Exercise ▸ In the material below, which lines hold the word "computer"? Pick each one out.

[[ Data supplied, beginning ]]

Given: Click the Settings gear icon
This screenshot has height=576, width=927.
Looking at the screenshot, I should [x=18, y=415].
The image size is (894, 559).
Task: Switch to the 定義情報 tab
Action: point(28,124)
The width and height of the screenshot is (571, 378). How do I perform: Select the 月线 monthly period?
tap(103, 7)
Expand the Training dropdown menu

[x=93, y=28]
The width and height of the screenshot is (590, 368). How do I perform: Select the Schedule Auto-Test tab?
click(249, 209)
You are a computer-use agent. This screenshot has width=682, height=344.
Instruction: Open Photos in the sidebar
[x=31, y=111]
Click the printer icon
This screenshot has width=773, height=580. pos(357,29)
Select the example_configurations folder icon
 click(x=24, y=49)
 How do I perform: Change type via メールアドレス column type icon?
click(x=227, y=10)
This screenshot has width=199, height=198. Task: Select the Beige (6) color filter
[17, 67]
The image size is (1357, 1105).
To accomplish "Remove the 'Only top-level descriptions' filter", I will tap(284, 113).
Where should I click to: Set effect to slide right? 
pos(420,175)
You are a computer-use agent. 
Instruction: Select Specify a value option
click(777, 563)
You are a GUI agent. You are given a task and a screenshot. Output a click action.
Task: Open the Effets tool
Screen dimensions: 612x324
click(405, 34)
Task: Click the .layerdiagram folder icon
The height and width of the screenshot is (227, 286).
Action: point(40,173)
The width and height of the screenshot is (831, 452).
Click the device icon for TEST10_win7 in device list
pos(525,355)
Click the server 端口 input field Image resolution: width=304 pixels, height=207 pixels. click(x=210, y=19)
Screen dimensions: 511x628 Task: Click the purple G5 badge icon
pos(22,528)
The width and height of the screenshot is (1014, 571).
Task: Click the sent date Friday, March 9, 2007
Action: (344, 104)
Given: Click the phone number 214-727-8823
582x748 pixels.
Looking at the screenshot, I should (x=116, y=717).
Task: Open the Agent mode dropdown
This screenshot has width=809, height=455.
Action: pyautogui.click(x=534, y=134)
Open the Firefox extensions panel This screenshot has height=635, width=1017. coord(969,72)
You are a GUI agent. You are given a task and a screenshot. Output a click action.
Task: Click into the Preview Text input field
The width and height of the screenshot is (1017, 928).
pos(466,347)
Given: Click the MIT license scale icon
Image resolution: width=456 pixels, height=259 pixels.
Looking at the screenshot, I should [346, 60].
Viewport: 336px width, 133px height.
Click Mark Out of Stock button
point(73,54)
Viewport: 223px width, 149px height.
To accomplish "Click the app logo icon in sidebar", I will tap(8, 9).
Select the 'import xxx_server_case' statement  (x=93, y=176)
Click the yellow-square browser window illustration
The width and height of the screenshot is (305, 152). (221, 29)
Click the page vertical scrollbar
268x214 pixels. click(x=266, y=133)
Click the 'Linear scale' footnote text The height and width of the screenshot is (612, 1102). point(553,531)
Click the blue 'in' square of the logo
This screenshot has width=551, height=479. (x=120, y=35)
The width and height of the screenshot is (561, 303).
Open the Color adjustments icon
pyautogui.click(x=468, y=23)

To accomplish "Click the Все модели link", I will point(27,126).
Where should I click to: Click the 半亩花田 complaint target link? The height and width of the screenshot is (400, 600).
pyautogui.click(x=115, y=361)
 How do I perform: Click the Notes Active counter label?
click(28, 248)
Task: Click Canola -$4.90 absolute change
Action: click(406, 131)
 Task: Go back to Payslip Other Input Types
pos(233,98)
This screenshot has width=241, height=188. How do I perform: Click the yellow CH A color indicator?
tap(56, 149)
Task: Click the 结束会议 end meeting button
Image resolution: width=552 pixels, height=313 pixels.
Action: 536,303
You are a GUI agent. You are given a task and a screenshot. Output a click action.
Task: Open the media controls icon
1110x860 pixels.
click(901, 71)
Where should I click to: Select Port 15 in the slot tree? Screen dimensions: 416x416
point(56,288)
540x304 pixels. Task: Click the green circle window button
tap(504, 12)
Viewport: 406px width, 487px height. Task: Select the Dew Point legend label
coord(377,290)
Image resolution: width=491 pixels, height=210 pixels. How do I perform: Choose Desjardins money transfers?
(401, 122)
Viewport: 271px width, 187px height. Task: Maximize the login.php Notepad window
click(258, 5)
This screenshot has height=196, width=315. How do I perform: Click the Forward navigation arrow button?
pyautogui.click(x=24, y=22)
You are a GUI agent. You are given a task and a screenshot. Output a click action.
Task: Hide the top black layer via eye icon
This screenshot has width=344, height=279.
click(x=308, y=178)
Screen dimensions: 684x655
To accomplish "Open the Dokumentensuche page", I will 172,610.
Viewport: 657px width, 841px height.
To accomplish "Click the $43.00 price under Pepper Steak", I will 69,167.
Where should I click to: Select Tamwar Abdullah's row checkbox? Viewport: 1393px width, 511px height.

[[ Data supplied, end ]]

Reply ▸
You are a computer-use agent. This screenshot has width=682, height=344.
You are a computer-use agent. 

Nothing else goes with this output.